National Engineering Laboratory for Animal Breeding, Key Laboratory of Animal Genetics, Breeding and Reproduction, Ministry of Agriculture, College of Animal Science and Technology, China Agricultural University, Beijing 100193, China.
Animal Biosciences, International Livestock Institute, Nairobi 00100, Kenya.
Bioinformatics. 2018 Jun 1;34(11):1817-1825. doi: 10.1093/bioinformatics/bty017.
Epistasis provides a feasible way for probing potential genetic mechanism of complex traits. However, time-consuming computation challenges successful detection of interaction in practice, especially when linear mixed model (LMM) is used to control type I error in the presence of population structure and cryptic relatedness.
A rapid epistatic mixed-model association analysis (REMMA) method was developed to overcome computational limitation.

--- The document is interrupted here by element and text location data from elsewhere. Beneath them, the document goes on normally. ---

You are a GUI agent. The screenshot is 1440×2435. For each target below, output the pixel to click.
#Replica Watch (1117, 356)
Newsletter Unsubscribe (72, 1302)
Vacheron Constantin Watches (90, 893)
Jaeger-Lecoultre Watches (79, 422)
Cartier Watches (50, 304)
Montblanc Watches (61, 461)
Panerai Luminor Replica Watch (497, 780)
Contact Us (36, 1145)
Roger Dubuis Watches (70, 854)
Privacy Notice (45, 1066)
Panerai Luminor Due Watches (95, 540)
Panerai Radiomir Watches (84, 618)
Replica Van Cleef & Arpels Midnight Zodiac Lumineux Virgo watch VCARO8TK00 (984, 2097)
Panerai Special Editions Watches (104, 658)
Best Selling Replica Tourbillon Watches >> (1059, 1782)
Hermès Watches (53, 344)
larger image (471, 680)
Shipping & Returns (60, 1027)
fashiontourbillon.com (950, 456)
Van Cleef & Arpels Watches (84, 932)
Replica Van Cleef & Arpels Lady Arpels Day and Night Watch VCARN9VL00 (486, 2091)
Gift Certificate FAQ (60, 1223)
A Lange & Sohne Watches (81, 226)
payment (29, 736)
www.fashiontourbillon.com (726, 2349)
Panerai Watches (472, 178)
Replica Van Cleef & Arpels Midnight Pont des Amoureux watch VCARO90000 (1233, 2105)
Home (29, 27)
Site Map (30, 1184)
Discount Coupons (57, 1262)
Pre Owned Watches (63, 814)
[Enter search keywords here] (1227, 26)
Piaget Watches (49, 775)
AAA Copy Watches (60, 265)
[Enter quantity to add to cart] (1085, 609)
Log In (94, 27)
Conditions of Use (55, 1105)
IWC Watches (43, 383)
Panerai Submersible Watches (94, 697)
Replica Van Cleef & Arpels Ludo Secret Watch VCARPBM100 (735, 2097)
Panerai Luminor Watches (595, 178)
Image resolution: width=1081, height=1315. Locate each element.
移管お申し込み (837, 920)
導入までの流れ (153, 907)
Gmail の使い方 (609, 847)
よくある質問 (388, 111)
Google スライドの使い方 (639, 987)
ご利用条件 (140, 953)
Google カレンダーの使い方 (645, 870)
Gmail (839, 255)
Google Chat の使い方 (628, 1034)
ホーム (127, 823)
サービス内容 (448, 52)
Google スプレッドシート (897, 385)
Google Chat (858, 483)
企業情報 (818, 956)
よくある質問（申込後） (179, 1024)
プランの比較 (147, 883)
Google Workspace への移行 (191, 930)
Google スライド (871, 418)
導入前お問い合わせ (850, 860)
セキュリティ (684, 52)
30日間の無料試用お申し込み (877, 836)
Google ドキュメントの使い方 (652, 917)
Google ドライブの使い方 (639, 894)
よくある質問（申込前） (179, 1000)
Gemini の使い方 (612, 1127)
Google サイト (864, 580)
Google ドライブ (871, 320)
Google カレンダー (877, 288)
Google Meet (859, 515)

This method first estimates individuals' epistatic effects by an extended genomic best linear unbiased prediction (EG-BLUP) model with additive and epistatic kinship matrix, then pairwise interaction effects are obtained by linear retransformations of individuals' epistatic effects. Simulation studies showed that REMMA could control type I error and increase statistical power in detecting epistatic QTNs in comparison with existing LMM-based FaST-LMM. We applied REMMA to two real datasets, a mouse dataset and the Wellcome Trust Case Control Consortium (WTCCC) data. Application to the mouse data further confirmed the performance of REMMA in controlling type I error. For the WTCCC data, we found most epistatic QTNs for type 1 diabetes (T1D) located in a major histocompatibility complex (MHC) region, from which a large interacting network with 12 hub genes (interacting with ten or more genes) was established.
Our REMMA method can be freely accessed at https://github.com/chaoning/REMMA.
Supplementary data are available at Bioinformatics online.
上位性为探测复杂性状的潜在遗传机制提供了一种可行的方法。然而,在存在群体结构和隐性亲缘关系的情况下,使用线性混合模型(LMM)来控制 I 型错误,计算时间的消耗给相互作用的成功检测带来了挑战。
为了克服计算上的限制,开发了一种快速上位性混合模型关联分析(REMMA)方法。该方法首先通过加性和上位性亲缘关系矩阵的扩展基因组最佳线性无偏预测(EG-BLUP)模型来估计个体的上位性效应,然后通过个体上位性效应的线性重转换来获得成对的相互作用效应。模拟研究表明,与现有的基于 LMM 的 FaST-LMM 相比,REMMA 可以控制 I 型错误并提高检测上位性 QTN 的统计功效。我们将 REMMA 应用于两个真实数据集,一个小鼠数据集和惠康信托基金会病例对照协会(WTCCC)数据。应用于小鼠数据进一步证实了 REMMA 控制 I 型错误的性能。对于 WTCCC 数据,我们发现大多数 1 型糖尿病(T1D)的上位性 QTN 位于主要组织相容性复合体(MHC)区域,从中建立了一个包含 12 个枢纽基因(与十个或更多基因相互作用)的大型相互作用网络。
我们的 REMMA 方法可以在 https://github.com/chaoning/REMMA 上免费访问。
补充数据可在生物信息学在线获得。